What you are asked to do: The result should be every line in the material below containing the string "Club".

### Record extracts

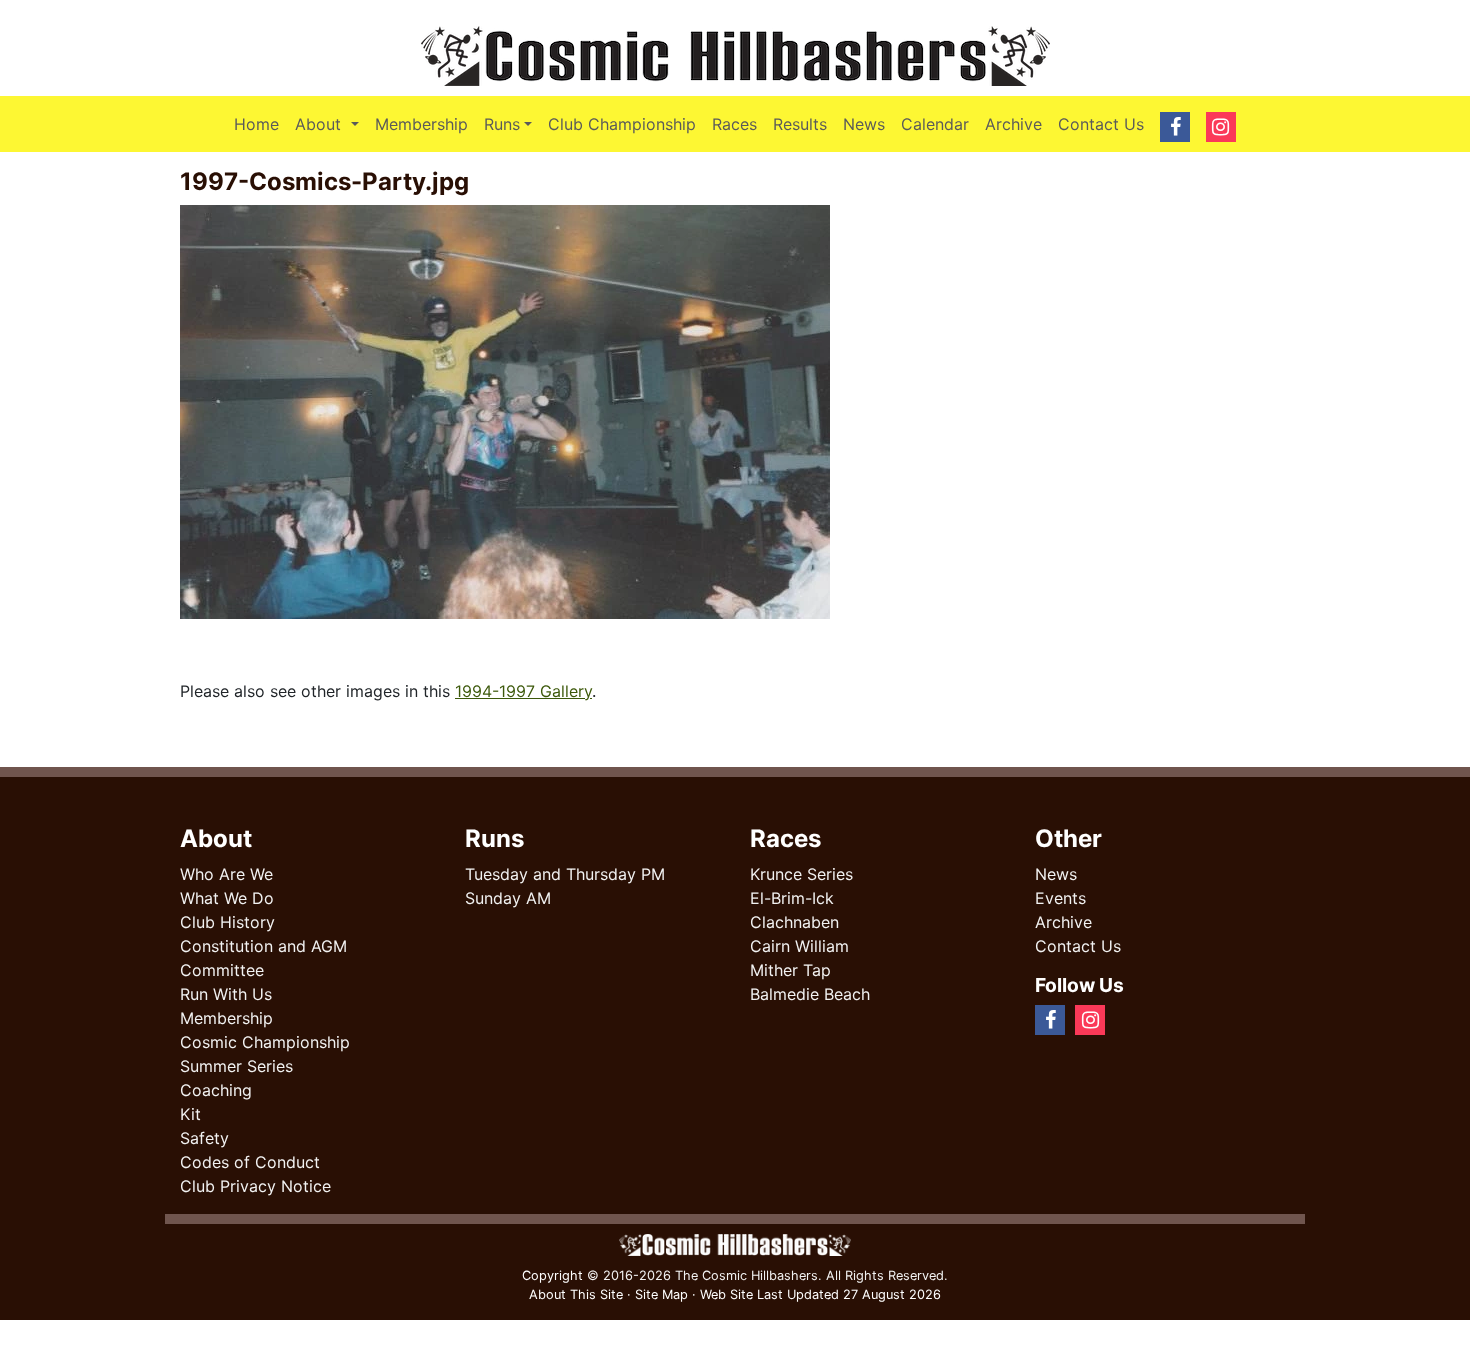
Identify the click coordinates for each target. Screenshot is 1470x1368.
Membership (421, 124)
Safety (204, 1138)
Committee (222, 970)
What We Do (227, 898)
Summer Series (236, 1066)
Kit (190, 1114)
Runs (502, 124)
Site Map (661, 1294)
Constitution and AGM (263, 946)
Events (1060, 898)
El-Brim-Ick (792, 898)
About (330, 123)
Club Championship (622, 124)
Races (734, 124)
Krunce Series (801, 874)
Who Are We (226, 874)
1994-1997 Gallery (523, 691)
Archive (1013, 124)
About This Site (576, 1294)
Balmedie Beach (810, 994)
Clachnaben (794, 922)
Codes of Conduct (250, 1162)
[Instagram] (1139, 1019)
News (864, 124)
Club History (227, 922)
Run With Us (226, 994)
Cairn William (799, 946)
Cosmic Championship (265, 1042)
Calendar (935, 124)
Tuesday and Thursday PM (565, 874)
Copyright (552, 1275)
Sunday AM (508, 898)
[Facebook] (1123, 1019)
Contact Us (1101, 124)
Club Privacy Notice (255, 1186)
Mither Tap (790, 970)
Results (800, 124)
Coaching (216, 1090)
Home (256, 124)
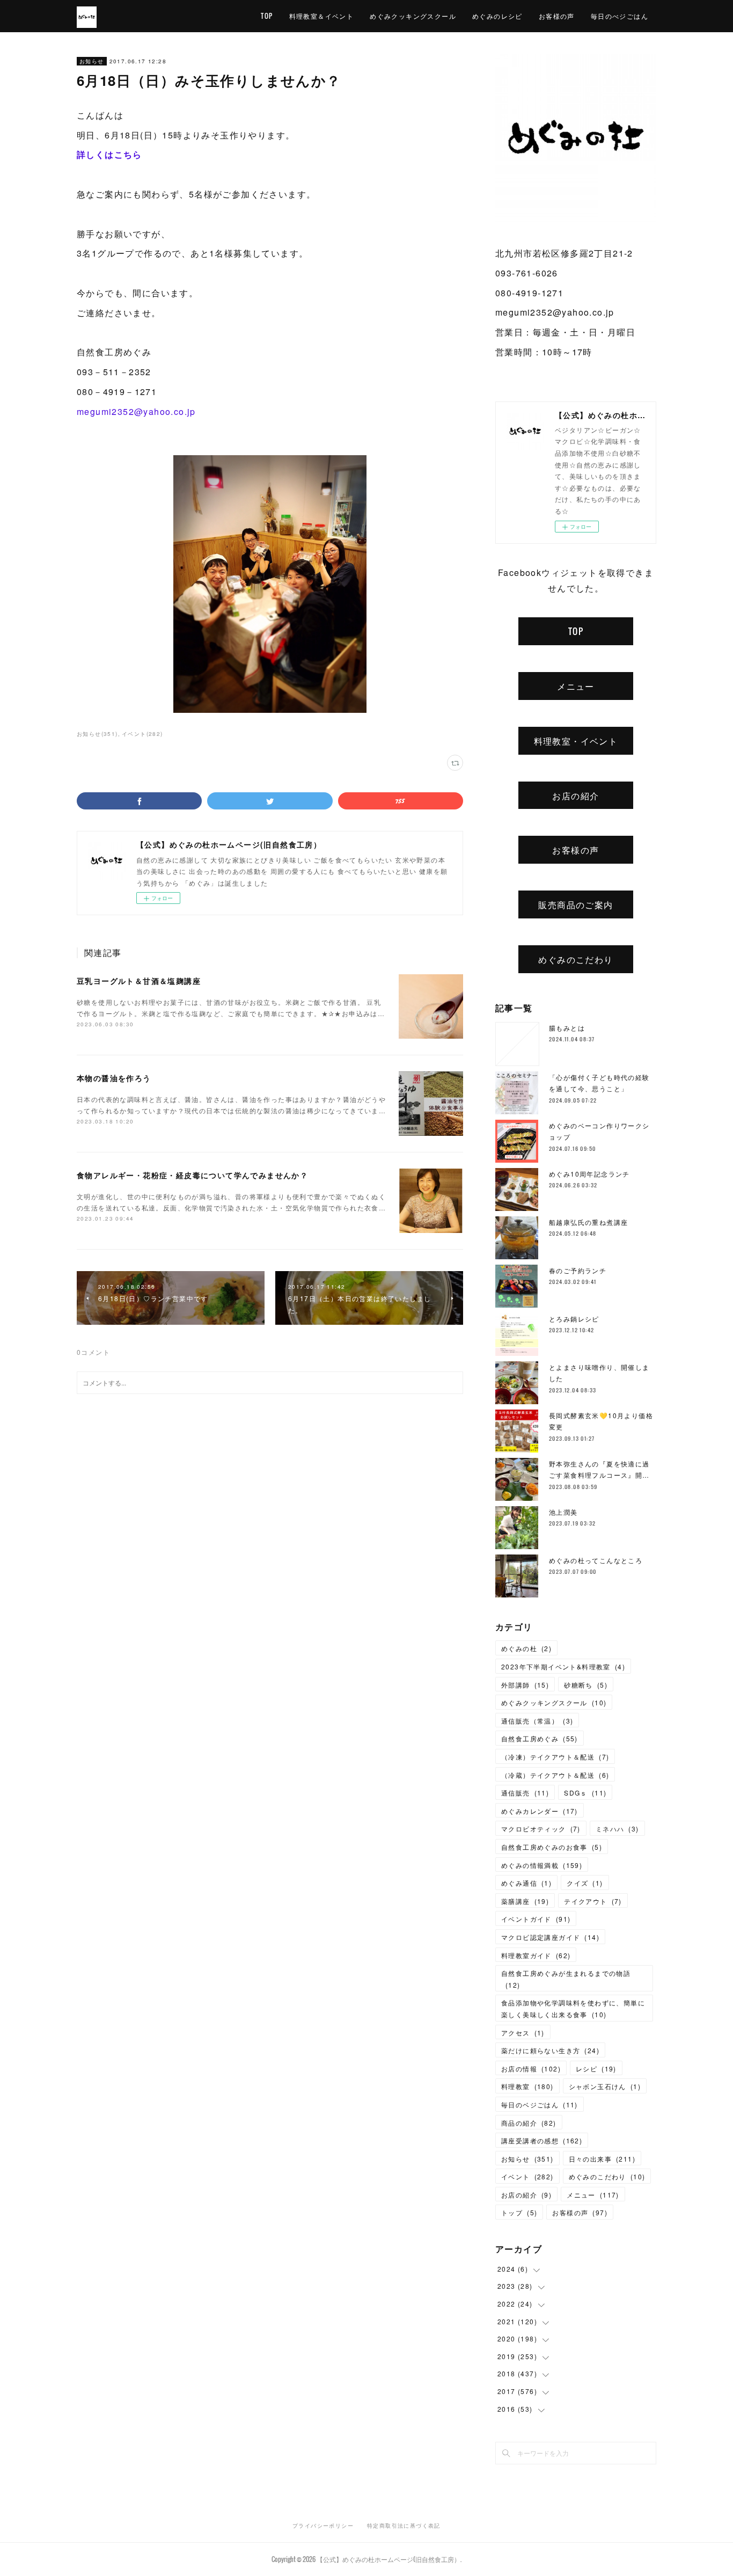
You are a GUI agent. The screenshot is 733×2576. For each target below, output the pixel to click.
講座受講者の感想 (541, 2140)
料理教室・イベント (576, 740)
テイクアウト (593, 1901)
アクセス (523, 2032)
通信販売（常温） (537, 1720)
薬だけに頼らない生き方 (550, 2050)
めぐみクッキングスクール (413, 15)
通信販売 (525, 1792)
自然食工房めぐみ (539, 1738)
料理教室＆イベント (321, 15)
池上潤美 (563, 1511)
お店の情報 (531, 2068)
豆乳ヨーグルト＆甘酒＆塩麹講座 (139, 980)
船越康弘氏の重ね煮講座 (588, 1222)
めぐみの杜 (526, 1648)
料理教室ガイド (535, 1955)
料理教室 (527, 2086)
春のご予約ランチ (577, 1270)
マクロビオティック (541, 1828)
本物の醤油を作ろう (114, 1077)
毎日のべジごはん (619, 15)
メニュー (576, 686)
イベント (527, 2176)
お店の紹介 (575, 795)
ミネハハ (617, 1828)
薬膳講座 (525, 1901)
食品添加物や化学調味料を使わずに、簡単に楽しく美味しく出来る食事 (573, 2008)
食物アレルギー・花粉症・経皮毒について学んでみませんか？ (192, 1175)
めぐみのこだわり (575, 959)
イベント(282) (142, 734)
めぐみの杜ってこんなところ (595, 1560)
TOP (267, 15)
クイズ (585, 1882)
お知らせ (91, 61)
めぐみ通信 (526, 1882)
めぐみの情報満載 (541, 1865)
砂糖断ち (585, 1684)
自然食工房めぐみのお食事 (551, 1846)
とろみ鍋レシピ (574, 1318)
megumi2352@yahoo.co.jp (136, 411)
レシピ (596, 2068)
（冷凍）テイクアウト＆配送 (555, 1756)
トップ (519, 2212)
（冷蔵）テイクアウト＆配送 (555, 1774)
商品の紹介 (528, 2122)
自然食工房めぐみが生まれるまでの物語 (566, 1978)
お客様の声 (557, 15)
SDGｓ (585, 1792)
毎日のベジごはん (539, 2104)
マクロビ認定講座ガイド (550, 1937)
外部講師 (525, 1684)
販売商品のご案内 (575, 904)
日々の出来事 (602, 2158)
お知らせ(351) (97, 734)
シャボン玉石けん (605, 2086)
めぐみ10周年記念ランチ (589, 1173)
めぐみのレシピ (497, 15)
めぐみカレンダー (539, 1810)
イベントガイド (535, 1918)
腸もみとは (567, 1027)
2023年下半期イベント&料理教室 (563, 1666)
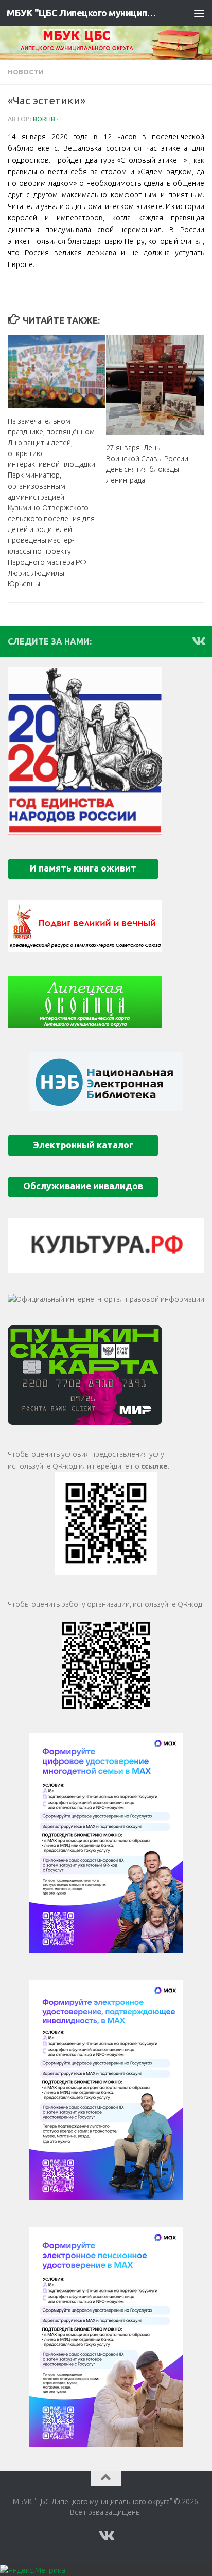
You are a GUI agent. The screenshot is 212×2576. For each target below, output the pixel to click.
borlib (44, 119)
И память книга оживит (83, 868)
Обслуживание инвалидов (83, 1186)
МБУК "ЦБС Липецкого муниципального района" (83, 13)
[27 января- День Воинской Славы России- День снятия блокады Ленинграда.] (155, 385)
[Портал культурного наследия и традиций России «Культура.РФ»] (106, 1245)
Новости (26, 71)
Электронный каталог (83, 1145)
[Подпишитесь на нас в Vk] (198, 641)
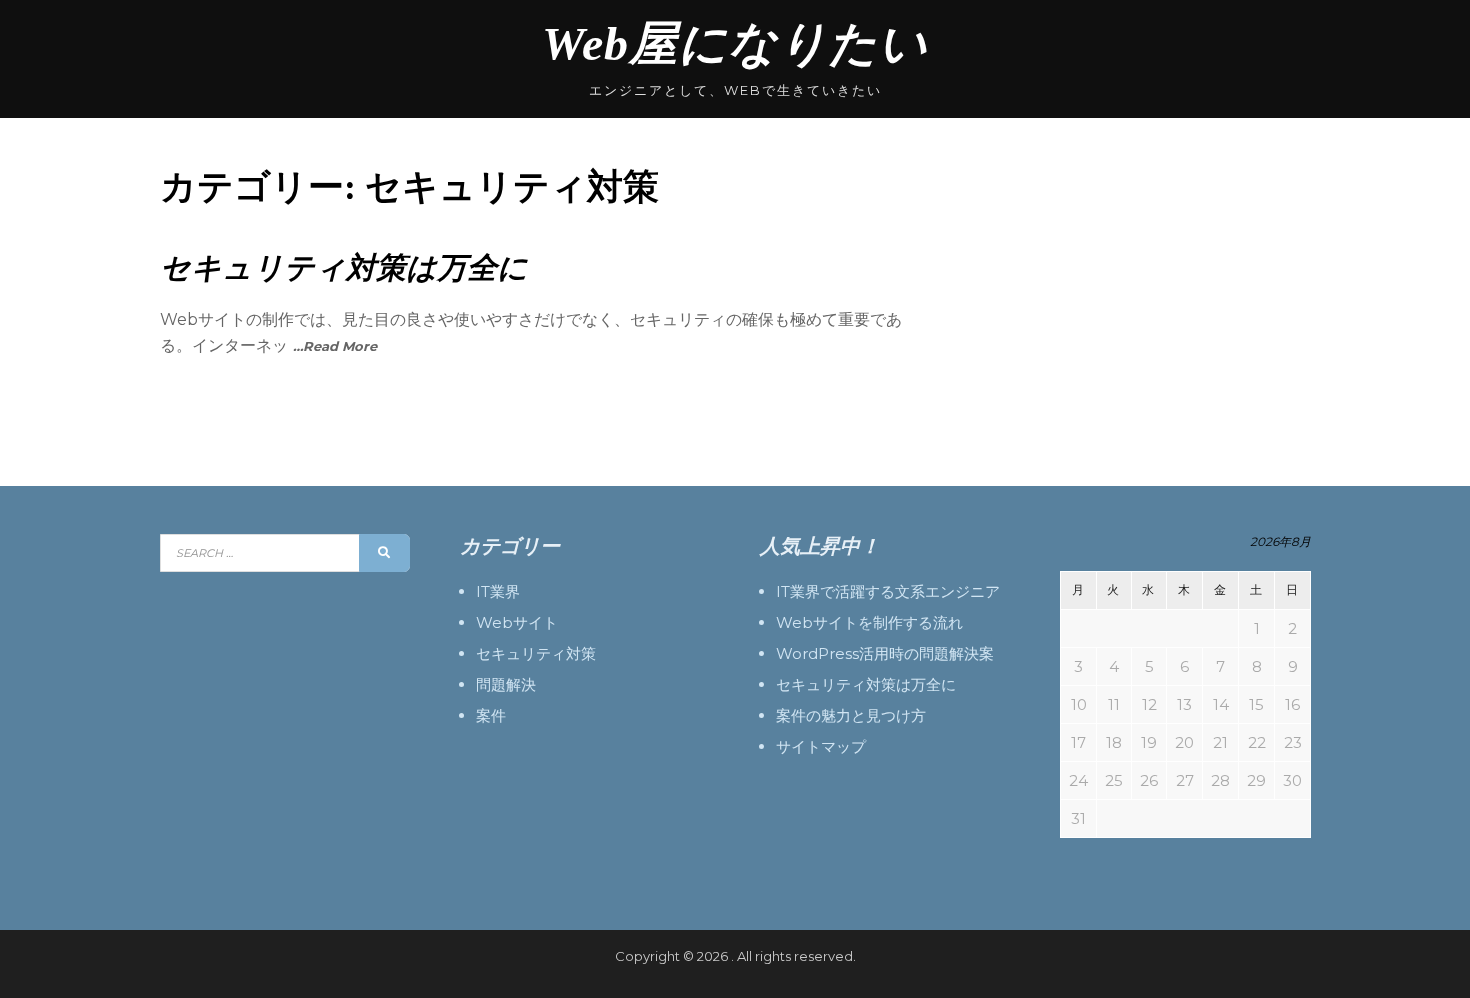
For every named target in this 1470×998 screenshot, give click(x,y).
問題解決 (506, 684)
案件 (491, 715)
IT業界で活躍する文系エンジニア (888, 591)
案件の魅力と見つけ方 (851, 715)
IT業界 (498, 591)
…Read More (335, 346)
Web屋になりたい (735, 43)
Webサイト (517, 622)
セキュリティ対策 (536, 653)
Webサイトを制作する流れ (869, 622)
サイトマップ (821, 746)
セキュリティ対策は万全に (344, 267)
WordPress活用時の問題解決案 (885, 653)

######

Answer below:
Club Championship (622, 124)
Club History (227, 922)
Club Privacy Notice (255, 1186)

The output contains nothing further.